Fig. 153.—Bilateral Facial Cleft. (von Guersant.)
4. Buccal Cleft.—In the fourth variety the deformity involves the cheeks, the fissures extending from the angles of the mouth outward, causing an enlargement of this natural opening, and hence this defect is better known as macrostoma.
It may affect one or both cheeks. The latter is elucidated in [Fig. 154].
Fig. 154.—Buccal Fissure with Macrostoma.
On the other hand there may exist a congenital contraction of the mouth termed microstoma. This defect is rarely seen, and is due to a too free union of the maxillary and mandibular processes. When observed it is usually associated with improper development of the inferior maxillary bones.
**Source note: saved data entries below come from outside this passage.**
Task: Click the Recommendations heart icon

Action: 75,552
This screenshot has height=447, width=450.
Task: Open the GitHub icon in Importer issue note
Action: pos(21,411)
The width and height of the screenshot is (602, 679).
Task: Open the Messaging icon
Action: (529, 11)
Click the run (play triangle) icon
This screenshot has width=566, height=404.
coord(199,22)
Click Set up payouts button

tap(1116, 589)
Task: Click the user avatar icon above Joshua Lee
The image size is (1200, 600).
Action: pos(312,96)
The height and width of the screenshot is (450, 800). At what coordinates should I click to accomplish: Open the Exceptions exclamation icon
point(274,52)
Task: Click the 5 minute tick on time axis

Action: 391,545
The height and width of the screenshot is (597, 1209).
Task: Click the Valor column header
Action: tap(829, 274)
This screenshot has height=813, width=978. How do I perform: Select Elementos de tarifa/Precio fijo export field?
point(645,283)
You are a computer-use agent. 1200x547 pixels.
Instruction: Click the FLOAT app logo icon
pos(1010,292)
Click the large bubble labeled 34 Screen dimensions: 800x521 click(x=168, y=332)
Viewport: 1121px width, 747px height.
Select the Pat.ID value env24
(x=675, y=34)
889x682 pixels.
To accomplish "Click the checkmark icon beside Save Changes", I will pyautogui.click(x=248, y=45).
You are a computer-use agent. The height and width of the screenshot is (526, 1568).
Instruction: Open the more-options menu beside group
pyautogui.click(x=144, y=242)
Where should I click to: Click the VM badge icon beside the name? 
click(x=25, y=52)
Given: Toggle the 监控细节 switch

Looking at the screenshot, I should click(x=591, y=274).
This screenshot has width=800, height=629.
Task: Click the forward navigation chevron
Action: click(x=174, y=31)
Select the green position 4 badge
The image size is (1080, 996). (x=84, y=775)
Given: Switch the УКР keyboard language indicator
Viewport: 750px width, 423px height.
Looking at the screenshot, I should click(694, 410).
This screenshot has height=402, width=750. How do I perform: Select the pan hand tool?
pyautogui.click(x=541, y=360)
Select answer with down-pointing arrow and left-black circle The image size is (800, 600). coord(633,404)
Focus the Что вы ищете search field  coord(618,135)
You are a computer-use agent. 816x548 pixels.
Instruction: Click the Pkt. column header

5. Mandibular Cleft.—In the fifth class the cleft is to be found in the median line of the lower lip. This fissure, though extremely rare, may involve only the soft tissue or extend to the inferior maxillary (Thorndike) and even to the tongue (Wölfler).
From what has been said of the five varieties just mentioned it can be plainly seen that the defects of the second class are the most common. Since the correction of such involves methods of an extensive technique that can be followed more or less in the restoration of any of the above, this particular subdivision will be considered fully, but only to the extent of defects of the soft parts, leaving the osteoplastic and periosteoplastic operations to be studied elsewhere.
The defects that have to do with facial and buccal clefts will be more specifically mentioned later on under Melo- and Stomatoplasty.